Scientific Journal of

Abstract

Background and Objectives

The frequency of deregulated PI3K in acute lymphoblastic leukemia (ALL) coupled with the critical role of this signaling pathway in the acquisition of chemo-resistant phenotype lend compelling weight to the application of PI3K inhibitors for the treatment of ALL. In this study we aimed to evaluate the effect of selective p110δ inhibitor, GS-1101 on acute lymphoblastic leukemia Nalm-6 cells.

Materials and Methods

Nalm-6 cells were treated with different concentrations of GS-1101. In order to determine the cytotoxic and anti-proliferative effects of the drug, MTT and trypan blue exclusion assays were performed, respectively. Afterwards the effect of GS-1101 on cell cycle progression was evaluated using flowcytometry. Finally, Rq-PCR was applied to evaluate the mRNA expression level of cell cycle- and apoptotic-related genes in GS-1101-treated cells.

Results

Our results showed that GS-1101 not only reduced the number of viable cells but also hampered the metabolic activity of inhibitor-treated Nalm-6 cells both in dose- and time-dependent manner. Moreover, we found that the anti-proliferative effect of GS-1101 is mediated, at least partially, through the induction of G1 arrest as a result of up-regulated p21 expression level and accumulation of cells in sub-G1 phase of cell cycle.
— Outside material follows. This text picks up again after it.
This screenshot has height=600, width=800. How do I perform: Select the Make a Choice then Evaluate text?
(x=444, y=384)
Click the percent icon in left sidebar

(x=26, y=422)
The results of Rq-PCR also demonstrated that GS-1101 exerts an inductive effect on the mRNA expression level of Bax, as the most important pro-apoptotic gene.

Conclusions

p110δ isoform inhibitor, GS-1101 shows both apoptotic and anti-proliferative effect on Nalm-6 cells through inducing cell-cycle arrest via up-regulation of cycline-dependent kinase inhibitor, p21 and upregulation of pro-apoptotic-related gene.